▶ [EXERCISE PROMPT]: Work through the data line by line, gathering every line that has the word "Customers".
==== DATA FOR PROCESSING ====
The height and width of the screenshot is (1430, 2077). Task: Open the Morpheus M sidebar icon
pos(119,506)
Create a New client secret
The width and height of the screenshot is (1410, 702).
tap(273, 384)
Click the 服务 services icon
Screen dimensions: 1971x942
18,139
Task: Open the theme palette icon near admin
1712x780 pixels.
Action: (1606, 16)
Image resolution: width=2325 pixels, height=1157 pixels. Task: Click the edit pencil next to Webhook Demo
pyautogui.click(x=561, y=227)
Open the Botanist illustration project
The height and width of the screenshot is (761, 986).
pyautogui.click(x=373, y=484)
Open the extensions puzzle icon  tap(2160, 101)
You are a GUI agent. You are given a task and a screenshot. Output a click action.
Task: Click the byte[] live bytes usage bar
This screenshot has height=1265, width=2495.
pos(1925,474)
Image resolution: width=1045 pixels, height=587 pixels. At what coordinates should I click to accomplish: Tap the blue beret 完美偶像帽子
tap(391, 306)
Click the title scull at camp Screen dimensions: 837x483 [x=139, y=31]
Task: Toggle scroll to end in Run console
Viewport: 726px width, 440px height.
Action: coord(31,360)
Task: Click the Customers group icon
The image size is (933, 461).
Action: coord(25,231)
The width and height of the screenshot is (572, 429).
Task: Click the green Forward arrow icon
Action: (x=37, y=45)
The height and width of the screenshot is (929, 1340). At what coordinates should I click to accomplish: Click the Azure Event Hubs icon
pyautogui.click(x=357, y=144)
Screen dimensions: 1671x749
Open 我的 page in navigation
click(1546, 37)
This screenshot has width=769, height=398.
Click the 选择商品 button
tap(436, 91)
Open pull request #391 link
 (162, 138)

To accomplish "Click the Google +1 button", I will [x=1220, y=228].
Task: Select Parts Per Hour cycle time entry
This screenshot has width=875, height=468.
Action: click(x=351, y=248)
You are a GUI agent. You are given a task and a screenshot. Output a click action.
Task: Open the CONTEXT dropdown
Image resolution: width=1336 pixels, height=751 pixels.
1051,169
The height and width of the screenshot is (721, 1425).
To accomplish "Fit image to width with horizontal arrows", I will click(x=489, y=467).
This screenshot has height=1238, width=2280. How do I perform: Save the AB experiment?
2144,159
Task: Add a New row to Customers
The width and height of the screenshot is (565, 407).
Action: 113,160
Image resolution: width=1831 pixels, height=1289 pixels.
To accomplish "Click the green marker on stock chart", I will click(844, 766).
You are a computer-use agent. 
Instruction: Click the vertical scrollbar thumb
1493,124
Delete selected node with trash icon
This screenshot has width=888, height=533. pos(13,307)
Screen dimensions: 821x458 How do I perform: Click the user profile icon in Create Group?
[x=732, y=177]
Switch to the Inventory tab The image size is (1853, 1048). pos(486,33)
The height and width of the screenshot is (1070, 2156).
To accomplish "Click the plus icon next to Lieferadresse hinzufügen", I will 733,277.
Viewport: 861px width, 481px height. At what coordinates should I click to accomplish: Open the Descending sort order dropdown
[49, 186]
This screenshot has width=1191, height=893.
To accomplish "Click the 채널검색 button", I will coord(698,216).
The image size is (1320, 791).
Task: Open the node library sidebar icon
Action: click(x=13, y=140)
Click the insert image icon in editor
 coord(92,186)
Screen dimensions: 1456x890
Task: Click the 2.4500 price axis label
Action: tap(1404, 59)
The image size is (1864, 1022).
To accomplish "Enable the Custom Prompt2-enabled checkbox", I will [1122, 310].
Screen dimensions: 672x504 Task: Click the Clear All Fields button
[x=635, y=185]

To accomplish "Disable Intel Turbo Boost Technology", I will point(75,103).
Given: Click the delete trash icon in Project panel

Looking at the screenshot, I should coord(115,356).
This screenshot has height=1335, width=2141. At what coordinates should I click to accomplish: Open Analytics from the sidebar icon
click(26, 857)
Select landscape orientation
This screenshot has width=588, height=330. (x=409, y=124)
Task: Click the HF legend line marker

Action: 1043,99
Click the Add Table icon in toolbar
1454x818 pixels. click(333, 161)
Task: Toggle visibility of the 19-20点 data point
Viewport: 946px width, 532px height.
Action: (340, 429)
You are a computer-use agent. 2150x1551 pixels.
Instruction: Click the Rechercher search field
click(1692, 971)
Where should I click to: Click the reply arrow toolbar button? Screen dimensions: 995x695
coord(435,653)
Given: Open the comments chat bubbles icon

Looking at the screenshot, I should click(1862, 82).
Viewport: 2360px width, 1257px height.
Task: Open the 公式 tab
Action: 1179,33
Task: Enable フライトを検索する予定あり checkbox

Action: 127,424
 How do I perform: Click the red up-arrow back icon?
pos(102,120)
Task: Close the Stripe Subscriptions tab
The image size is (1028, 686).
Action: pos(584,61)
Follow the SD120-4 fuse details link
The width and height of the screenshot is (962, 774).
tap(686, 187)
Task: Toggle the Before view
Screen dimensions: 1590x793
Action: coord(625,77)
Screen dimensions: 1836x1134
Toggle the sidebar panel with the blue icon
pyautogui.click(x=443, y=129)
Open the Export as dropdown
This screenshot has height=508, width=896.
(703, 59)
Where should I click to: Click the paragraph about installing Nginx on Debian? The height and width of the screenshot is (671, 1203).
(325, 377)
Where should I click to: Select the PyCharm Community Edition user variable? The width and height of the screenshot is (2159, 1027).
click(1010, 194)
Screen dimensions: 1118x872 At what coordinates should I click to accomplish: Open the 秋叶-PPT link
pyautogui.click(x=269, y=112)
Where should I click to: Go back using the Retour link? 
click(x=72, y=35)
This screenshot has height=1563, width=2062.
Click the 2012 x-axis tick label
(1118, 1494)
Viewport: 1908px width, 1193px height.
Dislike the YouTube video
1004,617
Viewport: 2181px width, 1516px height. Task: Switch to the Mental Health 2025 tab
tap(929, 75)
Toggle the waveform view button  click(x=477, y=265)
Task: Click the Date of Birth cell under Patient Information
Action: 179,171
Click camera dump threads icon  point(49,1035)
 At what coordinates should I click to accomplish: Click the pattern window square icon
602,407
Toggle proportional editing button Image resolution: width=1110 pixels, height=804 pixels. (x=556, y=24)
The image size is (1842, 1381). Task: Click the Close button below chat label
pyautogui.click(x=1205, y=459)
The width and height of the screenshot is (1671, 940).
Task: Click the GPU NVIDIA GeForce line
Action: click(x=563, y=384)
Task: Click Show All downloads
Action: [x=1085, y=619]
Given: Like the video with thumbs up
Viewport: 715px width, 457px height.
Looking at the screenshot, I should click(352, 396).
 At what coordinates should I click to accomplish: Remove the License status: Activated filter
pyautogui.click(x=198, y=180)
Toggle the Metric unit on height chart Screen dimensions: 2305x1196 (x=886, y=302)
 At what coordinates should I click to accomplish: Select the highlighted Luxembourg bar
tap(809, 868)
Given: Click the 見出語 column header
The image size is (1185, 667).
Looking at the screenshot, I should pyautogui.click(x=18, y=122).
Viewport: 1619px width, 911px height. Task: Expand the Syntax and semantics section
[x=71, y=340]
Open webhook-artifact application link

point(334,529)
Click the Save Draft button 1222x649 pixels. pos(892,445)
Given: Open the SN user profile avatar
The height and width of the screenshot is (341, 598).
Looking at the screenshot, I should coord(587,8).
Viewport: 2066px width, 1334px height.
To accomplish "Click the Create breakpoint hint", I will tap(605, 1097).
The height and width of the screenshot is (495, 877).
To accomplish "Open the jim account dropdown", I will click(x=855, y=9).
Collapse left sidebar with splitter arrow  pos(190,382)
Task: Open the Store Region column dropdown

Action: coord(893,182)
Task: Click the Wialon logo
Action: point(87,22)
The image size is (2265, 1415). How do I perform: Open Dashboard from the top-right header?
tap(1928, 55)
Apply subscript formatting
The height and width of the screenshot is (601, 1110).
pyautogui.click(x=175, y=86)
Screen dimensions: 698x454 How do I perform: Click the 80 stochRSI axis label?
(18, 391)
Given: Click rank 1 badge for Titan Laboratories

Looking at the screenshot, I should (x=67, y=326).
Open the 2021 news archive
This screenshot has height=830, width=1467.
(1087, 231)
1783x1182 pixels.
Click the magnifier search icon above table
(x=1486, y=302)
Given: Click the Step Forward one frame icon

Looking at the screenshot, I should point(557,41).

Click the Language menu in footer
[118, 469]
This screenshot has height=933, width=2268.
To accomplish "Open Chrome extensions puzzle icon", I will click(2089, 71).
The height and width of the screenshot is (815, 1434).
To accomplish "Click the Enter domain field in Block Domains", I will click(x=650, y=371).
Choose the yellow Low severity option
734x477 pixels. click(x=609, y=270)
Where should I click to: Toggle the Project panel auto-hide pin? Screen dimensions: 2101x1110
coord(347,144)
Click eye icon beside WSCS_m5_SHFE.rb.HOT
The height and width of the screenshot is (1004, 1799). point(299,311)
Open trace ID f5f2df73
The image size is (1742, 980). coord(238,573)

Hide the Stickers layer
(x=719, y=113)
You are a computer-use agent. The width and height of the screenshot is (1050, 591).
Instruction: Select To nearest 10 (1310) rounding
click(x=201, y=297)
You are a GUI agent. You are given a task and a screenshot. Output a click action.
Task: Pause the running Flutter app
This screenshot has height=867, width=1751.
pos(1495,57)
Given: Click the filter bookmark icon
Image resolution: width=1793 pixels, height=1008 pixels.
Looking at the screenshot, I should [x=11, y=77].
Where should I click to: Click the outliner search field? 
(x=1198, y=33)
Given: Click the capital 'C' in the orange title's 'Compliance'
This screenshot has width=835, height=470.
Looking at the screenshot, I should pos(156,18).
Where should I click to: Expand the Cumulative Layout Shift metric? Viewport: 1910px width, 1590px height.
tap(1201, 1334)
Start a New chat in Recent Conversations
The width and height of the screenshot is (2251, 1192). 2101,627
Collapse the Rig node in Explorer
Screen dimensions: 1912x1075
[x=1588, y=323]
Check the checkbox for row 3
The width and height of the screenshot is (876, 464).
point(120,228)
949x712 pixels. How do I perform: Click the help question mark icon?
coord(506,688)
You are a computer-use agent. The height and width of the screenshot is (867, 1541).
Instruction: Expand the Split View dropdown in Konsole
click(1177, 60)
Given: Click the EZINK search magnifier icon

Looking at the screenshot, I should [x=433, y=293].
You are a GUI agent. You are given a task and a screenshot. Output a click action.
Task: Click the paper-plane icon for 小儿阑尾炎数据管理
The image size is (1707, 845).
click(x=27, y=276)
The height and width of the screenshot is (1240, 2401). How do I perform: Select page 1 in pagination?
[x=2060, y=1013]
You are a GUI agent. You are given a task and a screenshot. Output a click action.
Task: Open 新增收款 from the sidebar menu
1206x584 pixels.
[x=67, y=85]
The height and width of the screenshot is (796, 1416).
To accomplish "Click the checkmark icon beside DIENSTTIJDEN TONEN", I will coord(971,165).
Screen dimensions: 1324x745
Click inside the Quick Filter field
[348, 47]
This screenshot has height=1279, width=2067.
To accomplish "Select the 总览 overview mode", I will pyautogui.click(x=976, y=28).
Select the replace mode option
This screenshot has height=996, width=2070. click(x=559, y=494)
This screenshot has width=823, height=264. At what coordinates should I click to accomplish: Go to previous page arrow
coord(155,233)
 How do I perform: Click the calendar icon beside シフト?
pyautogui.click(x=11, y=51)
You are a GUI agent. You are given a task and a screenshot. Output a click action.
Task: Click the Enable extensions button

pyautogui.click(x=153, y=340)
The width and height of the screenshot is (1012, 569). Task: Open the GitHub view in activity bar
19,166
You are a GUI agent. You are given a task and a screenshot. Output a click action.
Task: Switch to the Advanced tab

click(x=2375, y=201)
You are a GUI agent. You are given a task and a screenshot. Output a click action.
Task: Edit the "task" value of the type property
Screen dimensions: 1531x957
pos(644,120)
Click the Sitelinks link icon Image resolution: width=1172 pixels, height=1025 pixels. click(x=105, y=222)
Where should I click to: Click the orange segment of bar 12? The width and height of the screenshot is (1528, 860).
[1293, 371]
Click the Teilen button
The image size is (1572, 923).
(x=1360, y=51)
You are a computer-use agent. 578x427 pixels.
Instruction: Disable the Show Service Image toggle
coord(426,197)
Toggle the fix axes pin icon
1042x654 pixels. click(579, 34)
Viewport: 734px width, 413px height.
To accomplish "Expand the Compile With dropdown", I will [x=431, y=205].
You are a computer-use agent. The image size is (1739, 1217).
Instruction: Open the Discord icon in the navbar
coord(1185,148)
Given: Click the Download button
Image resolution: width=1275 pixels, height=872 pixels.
====
▶ [RESULT]:
Task: Click the Customers group icon
Task: Add a New row to Customers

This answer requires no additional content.